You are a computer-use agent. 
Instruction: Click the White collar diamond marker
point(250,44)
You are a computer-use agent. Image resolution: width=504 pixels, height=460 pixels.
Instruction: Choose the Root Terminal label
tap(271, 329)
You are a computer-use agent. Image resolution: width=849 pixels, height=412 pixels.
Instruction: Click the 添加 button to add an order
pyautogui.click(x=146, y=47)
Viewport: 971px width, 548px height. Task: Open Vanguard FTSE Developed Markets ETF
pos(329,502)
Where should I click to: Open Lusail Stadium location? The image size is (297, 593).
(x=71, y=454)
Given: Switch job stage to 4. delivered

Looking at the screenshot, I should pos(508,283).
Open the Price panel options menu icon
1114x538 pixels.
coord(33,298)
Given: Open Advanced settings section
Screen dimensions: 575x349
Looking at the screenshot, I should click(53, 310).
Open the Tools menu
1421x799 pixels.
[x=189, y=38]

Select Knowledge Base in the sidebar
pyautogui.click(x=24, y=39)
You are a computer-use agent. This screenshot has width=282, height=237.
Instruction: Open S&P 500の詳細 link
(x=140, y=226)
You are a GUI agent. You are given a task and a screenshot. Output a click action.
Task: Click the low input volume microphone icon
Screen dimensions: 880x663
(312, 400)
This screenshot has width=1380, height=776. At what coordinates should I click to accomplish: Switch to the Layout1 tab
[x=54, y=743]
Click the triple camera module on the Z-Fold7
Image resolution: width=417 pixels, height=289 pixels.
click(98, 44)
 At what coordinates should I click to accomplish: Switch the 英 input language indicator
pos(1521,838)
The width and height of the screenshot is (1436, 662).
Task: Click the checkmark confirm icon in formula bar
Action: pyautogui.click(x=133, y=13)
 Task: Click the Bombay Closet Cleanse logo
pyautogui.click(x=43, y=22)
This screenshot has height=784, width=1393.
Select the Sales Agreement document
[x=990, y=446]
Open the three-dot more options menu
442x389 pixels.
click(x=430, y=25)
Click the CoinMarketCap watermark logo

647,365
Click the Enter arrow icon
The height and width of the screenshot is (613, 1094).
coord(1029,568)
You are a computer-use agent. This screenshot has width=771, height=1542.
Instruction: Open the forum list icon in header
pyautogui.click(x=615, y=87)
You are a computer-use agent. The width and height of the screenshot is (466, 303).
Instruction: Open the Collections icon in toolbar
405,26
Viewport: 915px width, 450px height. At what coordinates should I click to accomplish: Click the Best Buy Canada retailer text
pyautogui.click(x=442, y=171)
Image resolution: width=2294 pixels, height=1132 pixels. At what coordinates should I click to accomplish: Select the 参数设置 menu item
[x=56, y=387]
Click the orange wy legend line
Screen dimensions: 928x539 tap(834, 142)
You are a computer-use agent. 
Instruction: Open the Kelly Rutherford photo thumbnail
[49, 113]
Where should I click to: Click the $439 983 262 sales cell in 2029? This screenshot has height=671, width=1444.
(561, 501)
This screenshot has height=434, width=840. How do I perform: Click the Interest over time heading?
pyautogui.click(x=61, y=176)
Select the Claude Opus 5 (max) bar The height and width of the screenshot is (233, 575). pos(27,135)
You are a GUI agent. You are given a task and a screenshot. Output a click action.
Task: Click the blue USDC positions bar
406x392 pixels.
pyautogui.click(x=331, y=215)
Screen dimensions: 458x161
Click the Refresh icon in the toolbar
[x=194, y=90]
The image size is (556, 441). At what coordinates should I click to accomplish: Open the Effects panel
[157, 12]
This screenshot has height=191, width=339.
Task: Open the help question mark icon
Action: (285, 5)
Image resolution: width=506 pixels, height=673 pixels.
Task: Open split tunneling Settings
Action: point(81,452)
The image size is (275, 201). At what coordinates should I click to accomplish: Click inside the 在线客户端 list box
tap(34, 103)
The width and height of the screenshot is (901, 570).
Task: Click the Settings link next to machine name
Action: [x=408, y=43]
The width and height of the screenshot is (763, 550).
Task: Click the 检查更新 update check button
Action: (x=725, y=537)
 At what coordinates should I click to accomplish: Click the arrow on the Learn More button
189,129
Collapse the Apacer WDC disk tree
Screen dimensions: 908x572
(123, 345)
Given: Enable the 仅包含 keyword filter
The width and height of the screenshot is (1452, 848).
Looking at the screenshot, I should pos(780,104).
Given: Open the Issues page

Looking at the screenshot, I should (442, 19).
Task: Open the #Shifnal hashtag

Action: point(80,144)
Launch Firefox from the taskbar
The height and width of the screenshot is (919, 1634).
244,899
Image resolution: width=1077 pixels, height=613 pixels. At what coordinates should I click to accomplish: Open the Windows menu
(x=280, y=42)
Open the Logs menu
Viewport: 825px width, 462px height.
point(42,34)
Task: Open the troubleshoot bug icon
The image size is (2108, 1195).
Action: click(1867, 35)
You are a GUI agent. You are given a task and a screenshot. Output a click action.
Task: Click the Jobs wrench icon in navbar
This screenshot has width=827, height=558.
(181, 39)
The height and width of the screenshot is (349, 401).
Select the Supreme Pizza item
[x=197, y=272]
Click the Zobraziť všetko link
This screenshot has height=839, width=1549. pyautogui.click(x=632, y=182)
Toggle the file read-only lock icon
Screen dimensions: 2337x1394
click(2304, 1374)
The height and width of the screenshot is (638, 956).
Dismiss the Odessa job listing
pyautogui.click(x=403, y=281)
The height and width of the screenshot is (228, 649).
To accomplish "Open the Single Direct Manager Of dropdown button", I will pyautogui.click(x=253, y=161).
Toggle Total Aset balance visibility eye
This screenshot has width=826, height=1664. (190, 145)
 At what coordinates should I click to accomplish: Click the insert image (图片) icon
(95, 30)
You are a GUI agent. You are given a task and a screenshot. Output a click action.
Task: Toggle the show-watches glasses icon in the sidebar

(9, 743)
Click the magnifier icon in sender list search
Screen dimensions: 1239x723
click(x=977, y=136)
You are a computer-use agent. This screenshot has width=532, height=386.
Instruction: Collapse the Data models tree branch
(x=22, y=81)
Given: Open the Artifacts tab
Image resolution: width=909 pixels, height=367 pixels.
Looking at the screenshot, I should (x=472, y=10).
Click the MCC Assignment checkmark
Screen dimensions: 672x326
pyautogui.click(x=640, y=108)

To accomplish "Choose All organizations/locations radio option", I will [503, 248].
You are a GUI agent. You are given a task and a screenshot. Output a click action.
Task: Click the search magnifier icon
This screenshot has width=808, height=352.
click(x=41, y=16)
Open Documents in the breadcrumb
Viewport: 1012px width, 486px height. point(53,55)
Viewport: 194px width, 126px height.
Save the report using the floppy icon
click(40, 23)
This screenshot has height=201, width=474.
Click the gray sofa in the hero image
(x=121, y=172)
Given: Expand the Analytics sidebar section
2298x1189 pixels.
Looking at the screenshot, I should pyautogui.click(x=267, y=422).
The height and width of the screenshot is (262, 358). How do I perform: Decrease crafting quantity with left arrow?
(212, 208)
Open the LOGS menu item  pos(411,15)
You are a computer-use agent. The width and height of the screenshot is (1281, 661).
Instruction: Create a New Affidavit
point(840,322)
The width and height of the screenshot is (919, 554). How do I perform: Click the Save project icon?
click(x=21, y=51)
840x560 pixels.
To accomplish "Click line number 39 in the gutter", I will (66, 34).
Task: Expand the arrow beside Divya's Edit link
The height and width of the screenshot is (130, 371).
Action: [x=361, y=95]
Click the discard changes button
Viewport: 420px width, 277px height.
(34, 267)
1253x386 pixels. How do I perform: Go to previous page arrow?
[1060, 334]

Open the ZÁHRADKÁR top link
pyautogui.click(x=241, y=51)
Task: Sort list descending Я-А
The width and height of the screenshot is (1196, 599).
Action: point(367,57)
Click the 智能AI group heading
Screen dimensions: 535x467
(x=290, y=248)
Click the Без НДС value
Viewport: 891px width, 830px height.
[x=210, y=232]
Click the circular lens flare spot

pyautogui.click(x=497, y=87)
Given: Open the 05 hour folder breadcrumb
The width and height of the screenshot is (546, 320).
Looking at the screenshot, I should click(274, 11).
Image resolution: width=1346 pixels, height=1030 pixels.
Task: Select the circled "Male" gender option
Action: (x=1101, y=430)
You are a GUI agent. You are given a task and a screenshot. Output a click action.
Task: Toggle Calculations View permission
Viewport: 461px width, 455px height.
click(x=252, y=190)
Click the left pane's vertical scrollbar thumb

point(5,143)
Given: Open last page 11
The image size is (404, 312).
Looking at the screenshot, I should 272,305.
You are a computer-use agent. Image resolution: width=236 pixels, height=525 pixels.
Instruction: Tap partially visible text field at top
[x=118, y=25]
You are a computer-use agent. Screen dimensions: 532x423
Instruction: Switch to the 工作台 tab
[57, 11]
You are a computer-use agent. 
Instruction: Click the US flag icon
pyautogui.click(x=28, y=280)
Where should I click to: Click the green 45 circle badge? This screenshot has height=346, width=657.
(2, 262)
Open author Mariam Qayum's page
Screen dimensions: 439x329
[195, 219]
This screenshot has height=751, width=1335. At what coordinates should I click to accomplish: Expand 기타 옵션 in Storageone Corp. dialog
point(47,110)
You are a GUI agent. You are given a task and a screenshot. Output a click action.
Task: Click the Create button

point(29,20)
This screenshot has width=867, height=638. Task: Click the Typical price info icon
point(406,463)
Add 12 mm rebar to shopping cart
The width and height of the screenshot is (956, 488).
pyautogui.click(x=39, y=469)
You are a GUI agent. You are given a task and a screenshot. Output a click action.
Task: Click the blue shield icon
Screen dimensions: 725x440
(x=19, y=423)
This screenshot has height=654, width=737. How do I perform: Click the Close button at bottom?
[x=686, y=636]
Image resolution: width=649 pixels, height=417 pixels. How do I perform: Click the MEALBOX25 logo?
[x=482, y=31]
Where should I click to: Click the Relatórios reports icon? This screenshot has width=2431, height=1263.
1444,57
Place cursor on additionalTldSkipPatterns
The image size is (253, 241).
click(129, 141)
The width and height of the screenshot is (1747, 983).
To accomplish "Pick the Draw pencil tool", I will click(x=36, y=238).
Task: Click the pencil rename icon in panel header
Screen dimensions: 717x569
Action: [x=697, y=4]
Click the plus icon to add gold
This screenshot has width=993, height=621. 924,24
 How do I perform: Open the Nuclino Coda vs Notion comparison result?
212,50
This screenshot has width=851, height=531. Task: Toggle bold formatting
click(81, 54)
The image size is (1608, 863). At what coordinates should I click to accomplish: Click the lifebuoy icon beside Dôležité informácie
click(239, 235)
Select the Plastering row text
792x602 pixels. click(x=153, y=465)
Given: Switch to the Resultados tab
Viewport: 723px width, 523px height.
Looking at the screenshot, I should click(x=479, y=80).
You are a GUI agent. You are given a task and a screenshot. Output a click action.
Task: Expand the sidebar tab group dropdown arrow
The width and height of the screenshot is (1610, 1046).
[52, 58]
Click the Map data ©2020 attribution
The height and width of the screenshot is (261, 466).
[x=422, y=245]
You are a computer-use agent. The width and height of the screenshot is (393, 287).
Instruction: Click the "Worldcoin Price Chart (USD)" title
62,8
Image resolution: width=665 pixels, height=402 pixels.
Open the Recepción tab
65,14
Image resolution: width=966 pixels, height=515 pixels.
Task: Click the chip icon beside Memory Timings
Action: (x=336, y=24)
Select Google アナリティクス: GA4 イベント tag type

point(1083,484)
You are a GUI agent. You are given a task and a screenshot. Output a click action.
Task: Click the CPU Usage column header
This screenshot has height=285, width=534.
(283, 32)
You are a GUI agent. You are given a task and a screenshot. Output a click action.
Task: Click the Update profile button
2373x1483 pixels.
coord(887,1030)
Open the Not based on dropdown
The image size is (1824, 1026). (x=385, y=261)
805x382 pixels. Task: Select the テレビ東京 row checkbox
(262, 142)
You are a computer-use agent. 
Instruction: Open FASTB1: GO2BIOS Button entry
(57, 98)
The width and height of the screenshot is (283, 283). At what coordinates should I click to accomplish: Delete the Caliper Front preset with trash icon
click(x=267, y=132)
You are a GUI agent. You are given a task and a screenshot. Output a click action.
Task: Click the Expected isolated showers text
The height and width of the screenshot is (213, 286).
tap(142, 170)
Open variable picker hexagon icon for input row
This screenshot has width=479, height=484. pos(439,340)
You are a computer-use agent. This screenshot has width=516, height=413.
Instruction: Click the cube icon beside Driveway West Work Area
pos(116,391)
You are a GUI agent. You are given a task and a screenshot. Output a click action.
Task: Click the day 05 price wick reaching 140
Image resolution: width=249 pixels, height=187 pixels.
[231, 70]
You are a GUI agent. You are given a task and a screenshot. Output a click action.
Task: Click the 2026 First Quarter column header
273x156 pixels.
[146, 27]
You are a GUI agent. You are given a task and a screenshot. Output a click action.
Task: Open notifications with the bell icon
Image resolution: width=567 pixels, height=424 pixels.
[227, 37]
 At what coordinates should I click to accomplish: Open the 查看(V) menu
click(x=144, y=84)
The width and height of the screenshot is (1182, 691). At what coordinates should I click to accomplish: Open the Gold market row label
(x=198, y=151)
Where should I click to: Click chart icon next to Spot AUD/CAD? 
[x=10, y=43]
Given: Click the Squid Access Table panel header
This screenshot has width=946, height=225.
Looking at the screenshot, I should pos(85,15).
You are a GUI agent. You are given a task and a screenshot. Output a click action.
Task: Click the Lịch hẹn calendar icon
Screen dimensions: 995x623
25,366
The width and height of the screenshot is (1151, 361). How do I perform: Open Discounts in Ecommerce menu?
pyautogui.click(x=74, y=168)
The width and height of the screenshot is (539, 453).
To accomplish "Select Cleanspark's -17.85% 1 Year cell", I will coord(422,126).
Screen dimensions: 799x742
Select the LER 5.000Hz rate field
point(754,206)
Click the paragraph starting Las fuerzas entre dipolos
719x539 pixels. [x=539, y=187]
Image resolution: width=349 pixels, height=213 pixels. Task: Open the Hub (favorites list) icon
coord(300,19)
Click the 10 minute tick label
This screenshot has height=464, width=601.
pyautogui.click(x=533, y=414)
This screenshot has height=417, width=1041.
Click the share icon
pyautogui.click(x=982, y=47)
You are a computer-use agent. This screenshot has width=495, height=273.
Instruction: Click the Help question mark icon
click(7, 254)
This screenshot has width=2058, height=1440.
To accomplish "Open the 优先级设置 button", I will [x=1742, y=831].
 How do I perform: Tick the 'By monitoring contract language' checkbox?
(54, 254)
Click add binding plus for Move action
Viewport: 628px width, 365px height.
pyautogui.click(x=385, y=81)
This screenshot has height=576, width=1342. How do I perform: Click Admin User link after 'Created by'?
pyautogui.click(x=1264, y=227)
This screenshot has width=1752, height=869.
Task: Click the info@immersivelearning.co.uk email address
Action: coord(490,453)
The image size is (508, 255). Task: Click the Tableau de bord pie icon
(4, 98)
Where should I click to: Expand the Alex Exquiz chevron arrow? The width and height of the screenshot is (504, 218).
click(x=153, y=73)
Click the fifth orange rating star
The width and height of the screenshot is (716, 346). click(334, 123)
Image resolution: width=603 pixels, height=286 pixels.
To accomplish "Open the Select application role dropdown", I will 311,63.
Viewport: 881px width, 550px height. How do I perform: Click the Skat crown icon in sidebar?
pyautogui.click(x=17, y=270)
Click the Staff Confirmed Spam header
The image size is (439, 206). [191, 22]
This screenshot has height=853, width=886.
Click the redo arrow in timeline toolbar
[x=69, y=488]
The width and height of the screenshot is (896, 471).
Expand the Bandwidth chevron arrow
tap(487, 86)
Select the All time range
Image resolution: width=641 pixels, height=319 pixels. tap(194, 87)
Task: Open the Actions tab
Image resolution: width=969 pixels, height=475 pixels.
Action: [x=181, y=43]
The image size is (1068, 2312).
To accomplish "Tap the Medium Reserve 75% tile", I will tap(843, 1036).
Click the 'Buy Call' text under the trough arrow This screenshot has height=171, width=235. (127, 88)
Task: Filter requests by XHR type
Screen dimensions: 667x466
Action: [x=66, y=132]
--------------------------------
**SHORT EXERCISE:** Quote the records verbatim from the line with "The image size is (275, 201)." to the line with "[x=197, y=272]", inclusive.

**RESPONSE TO THIS EXERCISE:**
The image size is (275, 201). At what coordinates should I click to accomplish: Click inside the 在线客户端 list box
tap(34, 103)
The width and height of the screenshot is (901, 570).
Task: Click the Settings link next to machine name
Action: [x=408, y=43]
The width and height of the screenshot is (763, 550).
Task: Click the 检查更新 update check button
Action: (x=725, y=537)
 At what coordinates should I click to accomplish: Click the arrow on the Learn More button
189,129
Collapse the Apacer WDC disk tree
Screen dimensions: 908x572
(123, 345)
Given: Enable the 仅包含 keyword filter
The width and height of the screenshot is (1452, 848).
Looking at the screenshot, I should pos(780,104).
Given: Open the Issues page

Looking at the screenshot, I should (442, 19).
Task: Open the #Shifnal hashtag

Action: point(80,144)
Launch Firefox from the taskbar
The height and width of the screenshot is (919, 1634).
244,899
Image resolution: width=1077 pixels, height=613 pixels. At what coordinates should I click to accomplish: Open the Windows menu
(x=280, y=42)
Open the Logs menu
Viewport: 825px width, 462px height.
point(42,34)
Task: Open the troubleshoot bug icon
The image size is (2108, 1195).
Action: click(1867, 35)
You are a GUI agent. You are given a task and a screenshot. Output a click action.
Task: Click the Jobs wrench icon in navbar
This screenshot has width=827, height=558.
(181, 39)
The height and width of the screenshot is (349, 401).
Select the Supreme Pizza item
[x=197, y=272]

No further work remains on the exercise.